# If You've Ever Enjoyed Catching Hybrids on Lake Conroe (Read This)



## texcajun (Feb 22, 2009)

*Notice To All Lake Conroe Fishermen*​





















The Texas Parks and Wildlife Department research indicates that there are not that many fisherment that fish for Hybrid Stripers on Lake Conroe and are considering not stocking the Lake any longer. There is confusion because of the "name".When surveyed most fishermen indicate they like to fish for "Stripers" and not "Hybrid Stripers"*. *I get thousands of reports each year from fishermen coming to the Lake fishing for Hybrid Stripers, In order to correct this problem, we need ALL OF YOU that fish the Lake for Hybrid Stripers to email the TPWL.​
*Please email Mark Webb at*[email protected] and let him know that you fish for the Hybrid Stripers and enjoy the abundance of good fishing these fish have provided in the past and look forward to contnued fishing in the future. Only with your participation will we be able to let the TPWL know how important these fish are to our Lake and the fishing opportunities the Lake provides.​


----------



## nick7744 (Nov 14, 2005)

*I just sent a letter*

.


----------



## DUman08 (Mar 22, 2010)

As did I they are a great fish and would hate to lose them in the lake.


----------



## hopn (Jul 5, 2012)

Sent one yesterday. Thanks for heads up.


----------



## tbone2374 (Feb 27, 2010)

E-Mail sent... Thanks!


----------



## Magnolia (Dec 2, 2007)

jsut sent one as well..........


----------



## SSNJOHN (May 21, 2004)

*Just did*

Just sent mine and encouraged all the people I take fishing in my boat out there to send as well.

Thanks for the heads up


----------



## pYr8 (Apr 17, 2012)

email sent


----------



## TxAdam (Jun 28, 2007)

Interesting post...while I don't really fish for hybrids, we are talking about going after them on Conroe this weekend (hence the reason I clicked on this post).

===============

-- Work instructions --
**A)** In the Lake Conroe thread, whom are fishermen asked to email?
**B)** Extend the Lake Conroe thread from the point where it stops.

-- Recorded information --

===============

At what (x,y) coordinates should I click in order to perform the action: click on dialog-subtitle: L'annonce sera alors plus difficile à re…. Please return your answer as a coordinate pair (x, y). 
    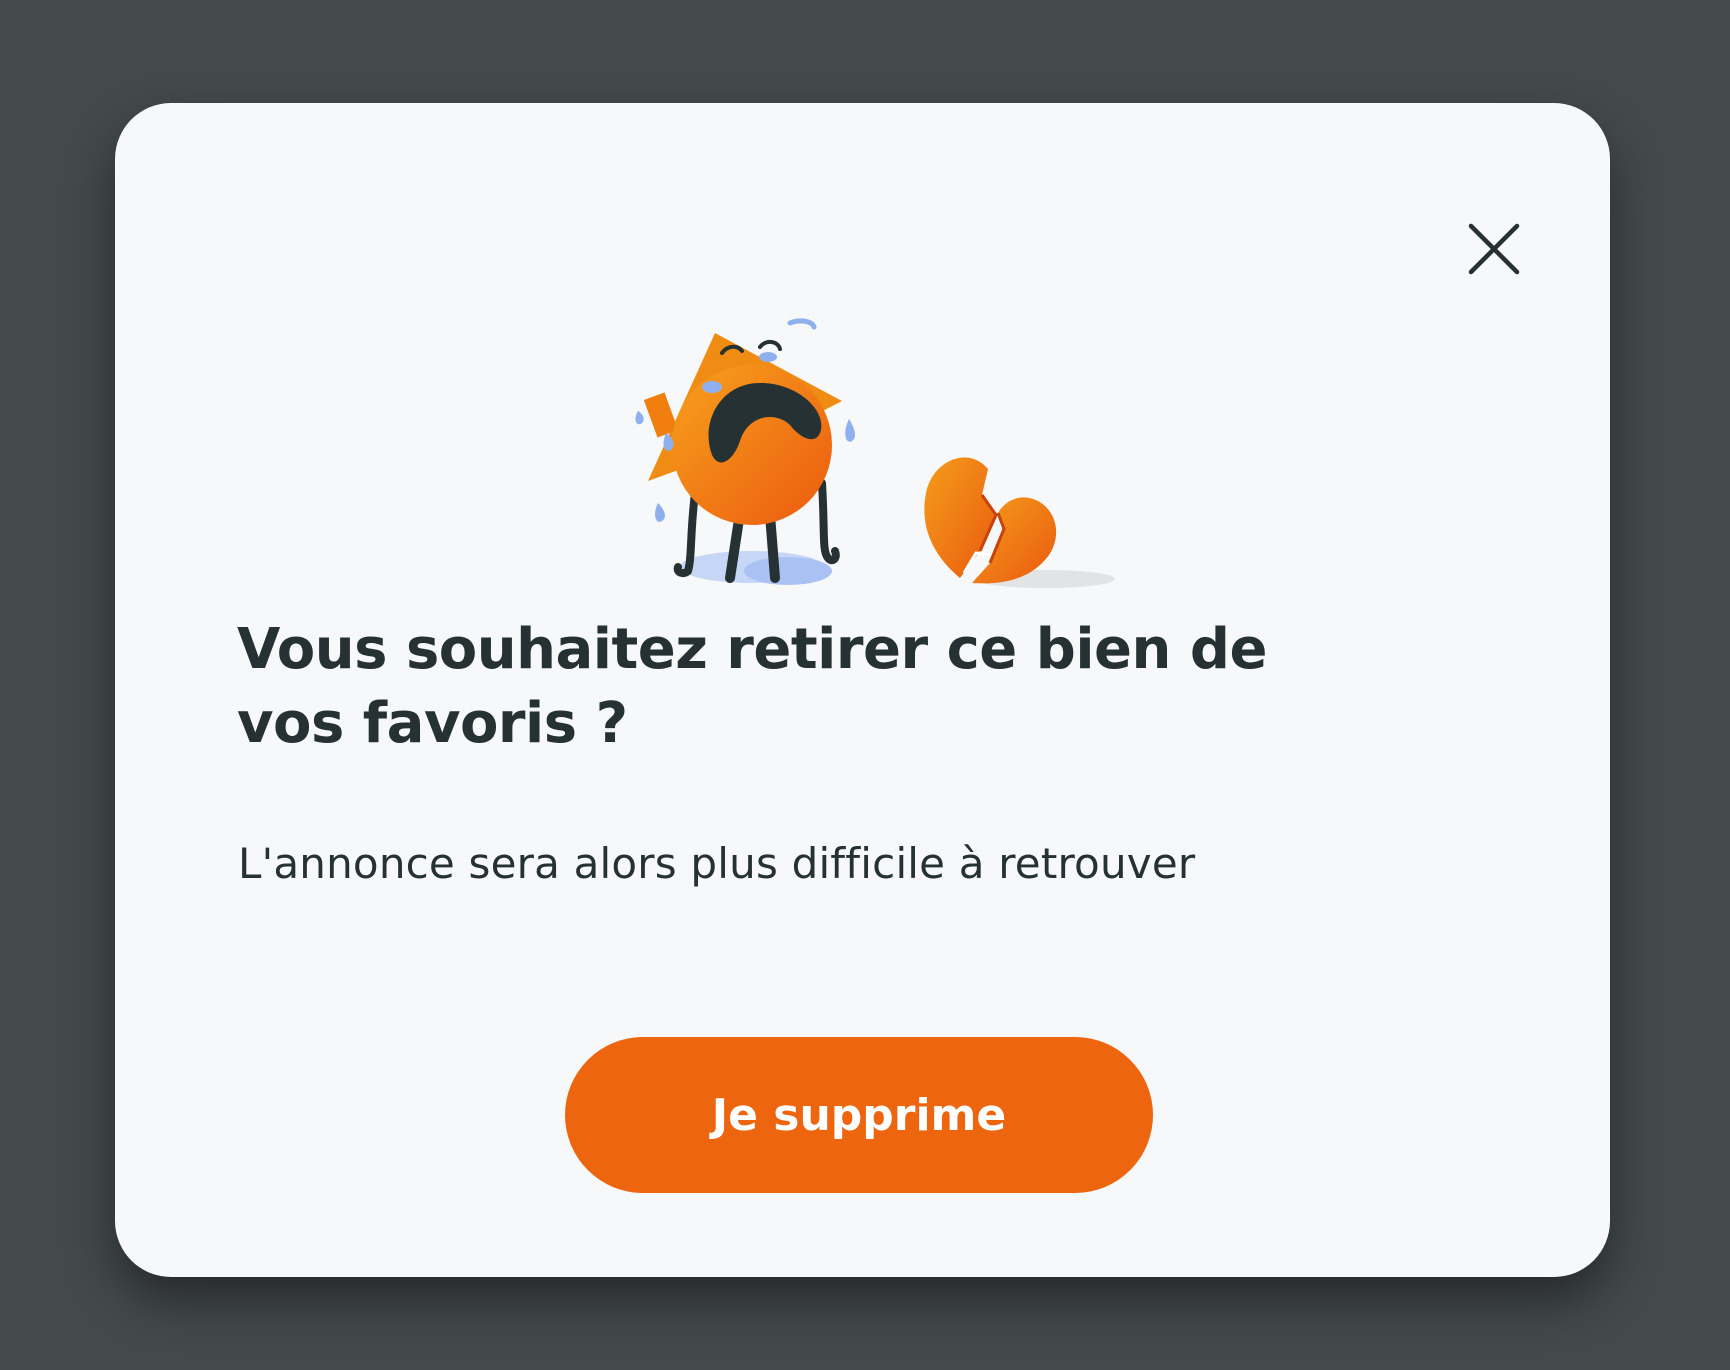
    Looking at the image, I should click on (717, 864).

===============

-- Set of answers --
**A)** Mark Webb

**B)**
As a primarily bass and crappie angler, the question that begs asking is: would the end of hybrid stocking necessarily be a bad thing for Lake Conroe?

I'm to understand that these fish are voracious eaters. Would their elimination mean more baitfish for the bass and crappie? Less competition should equal better quality fish and better spawns, right?

I swear I'm not trying to start any controversy (otherwise, I would have put this on TTMB!) Just a random thought and interested in the discussion. Don't want to pit one species against another, but I am always thinking about ways to improve the quality of our fisheries and make our lakes the absolute best in the country.


----------



## texcajun (Feb 22, 2009)

While I have no science to back me up, I doubt if they stopped stocking the hybrids it would help the bass and crappie. The lake is big enough and the bass, hybrids and crappie all feed differently so any gains would be negligible if at all. Besides, the hybrids don't reproduce. They are a put and take resource.


----------



## TxAdam (Jun 28, 2007)

We discussed this at the shop yesterday afternoon and one of our builders made a pretty good observation...with competition for baitfish, largemouth will become more aggressive, more competetive and eat much more resulting in greater opportunities for those big double-digit momma's we're always looking for.

I now say, keep stocking them! Heck, a few more fisherman in the area can't be too bad for business!


----------



## OFFtheFLY (Sep 2, 2011)

E-mail sent hope it helps


----------



## JFolm (Apr 22, 2012)

I don't fish for them but I just sent one for you guys.


----------



## Titus Bass (Dec 26, 2008)

Done.... I guess I better get up there and try and catch some now....


----------



## Patd (Jun 22, 2012)

There's nothing better than having a hybrid try to take your pole....Email sent


----------



## FISHNNUTT (Oct 27, 2007)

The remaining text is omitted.